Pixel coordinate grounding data
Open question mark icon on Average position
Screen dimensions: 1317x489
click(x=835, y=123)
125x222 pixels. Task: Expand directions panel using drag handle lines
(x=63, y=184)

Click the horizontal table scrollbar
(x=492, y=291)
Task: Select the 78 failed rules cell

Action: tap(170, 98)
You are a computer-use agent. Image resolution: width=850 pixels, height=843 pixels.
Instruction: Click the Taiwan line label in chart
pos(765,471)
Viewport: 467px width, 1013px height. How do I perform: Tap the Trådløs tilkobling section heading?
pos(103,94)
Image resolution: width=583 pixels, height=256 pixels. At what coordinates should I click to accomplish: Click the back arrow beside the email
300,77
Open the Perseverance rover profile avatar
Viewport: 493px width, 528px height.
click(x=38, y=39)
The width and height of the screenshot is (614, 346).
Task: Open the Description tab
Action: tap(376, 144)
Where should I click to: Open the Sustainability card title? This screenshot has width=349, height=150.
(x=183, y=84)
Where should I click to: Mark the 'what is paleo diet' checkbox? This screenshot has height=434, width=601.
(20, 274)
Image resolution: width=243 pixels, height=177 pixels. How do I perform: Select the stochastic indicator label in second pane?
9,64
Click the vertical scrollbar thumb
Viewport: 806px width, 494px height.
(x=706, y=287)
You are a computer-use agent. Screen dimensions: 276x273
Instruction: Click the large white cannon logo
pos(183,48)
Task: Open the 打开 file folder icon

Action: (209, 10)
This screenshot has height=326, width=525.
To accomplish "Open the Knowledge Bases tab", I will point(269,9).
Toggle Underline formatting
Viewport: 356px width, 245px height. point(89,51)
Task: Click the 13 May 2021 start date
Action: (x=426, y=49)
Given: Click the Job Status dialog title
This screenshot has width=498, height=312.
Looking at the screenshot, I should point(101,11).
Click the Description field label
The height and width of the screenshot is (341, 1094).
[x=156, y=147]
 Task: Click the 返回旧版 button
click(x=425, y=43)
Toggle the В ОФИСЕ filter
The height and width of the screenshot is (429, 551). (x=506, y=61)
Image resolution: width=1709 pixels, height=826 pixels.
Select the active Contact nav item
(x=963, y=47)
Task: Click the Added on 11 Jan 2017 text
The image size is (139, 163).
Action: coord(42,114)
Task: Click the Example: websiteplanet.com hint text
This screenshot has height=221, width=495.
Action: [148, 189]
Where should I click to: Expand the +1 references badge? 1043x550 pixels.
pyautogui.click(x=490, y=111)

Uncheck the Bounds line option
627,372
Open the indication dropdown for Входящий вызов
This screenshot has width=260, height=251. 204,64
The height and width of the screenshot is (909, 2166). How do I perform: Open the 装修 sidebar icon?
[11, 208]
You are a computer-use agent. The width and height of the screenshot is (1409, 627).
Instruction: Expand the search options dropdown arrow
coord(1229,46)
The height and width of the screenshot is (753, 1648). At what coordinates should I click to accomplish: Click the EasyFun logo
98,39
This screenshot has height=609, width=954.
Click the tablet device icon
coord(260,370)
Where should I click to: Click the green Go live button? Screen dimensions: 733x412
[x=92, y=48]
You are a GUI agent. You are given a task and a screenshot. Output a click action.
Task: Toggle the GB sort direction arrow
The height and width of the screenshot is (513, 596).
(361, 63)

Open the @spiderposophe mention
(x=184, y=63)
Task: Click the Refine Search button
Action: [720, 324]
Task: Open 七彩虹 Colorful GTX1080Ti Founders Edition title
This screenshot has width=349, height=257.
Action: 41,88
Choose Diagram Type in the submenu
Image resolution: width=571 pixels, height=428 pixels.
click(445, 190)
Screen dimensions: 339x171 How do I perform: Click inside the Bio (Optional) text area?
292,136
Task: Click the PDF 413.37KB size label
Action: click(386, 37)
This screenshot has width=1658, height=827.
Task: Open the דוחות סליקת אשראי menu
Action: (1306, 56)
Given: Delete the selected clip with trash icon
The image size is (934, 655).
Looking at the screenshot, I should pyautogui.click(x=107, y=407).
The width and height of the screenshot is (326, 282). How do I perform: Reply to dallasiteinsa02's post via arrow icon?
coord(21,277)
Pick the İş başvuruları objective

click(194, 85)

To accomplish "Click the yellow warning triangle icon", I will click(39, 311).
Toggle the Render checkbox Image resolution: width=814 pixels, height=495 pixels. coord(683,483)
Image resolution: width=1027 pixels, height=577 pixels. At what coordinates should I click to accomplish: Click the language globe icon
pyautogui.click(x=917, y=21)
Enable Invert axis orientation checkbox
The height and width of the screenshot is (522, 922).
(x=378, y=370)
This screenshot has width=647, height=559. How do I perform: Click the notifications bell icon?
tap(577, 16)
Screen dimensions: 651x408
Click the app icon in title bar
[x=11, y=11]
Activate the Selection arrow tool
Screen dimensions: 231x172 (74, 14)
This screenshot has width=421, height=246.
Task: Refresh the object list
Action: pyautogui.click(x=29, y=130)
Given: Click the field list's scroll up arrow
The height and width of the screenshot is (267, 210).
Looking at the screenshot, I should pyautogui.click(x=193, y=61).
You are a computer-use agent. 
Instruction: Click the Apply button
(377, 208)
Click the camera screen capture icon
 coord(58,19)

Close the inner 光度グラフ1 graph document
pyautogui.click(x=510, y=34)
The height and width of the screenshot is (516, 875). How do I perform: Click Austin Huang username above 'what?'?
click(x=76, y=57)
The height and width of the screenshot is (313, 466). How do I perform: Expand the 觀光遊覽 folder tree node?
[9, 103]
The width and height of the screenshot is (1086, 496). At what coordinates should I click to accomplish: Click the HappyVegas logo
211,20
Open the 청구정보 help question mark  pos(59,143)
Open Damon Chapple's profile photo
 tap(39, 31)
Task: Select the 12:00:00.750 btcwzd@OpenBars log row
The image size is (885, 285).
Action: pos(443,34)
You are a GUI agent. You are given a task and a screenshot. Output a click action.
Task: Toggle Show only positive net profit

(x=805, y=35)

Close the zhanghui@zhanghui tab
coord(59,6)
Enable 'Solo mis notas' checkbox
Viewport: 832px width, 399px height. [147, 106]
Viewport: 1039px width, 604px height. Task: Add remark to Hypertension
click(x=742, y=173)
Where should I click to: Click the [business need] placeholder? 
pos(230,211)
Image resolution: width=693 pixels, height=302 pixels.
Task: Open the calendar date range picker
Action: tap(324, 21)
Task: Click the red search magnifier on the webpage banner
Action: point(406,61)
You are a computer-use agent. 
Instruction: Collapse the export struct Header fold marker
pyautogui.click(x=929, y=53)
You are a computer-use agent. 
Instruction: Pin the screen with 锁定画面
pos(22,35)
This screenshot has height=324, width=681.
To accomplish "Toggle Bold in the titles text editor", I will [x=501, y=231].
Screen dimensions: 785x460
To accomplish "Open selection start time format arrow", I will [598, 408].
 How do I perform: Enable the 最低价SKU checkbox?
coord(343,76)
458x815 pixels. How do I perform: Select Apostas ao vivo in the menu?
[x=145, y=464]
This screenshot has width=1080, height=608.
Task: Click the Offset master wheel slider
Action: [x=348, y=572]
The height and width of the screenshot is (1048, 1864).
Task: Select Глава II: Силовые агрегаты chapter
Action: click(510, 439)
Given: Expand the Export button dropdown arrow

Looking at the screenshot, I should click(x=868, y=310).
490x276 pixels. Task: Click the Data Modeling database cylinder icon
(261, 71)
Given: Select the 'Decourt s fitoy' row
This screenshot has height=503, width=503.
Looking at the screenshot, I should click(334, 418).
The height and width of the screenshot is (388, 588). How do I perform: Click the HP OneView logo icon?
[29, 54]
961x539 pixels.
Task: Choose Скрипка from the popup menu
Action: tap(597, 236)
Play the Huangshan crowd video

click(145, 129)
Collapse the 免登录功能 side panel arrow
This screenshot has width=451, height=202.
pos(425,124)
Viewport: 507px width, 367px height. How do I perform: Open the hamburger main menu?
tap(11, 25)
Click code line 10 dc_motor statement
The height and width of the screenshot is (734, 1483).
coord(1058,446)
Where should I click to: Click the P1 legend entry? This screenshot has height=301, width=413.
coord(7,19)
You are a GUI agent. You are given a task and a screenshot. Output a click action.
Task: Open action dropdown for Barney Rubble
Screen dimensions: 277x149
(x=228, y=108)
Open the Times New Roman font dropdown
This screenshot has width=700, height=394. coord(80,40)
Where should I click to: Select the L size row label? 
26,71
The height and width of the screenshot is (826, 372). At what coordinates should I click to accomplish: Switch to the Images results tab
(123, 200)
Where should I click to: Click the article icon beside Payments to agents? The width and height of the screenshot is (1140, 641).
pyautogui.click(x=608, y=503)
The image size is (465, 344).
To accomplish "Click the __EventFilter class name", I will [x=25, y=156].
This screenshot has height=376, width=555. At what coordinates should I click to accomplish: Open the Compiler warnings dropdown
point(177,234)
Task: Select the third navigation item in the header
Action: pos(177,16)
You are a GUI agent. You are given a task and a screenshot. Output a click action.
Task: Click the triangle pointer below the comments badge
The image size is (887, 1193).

■ To do
Wherever a line in the entries above holds "question", copy that line.

■ Solved exercise
Open question mark icon on Average position
Open the 청구정보 help question mark  pos(59,143)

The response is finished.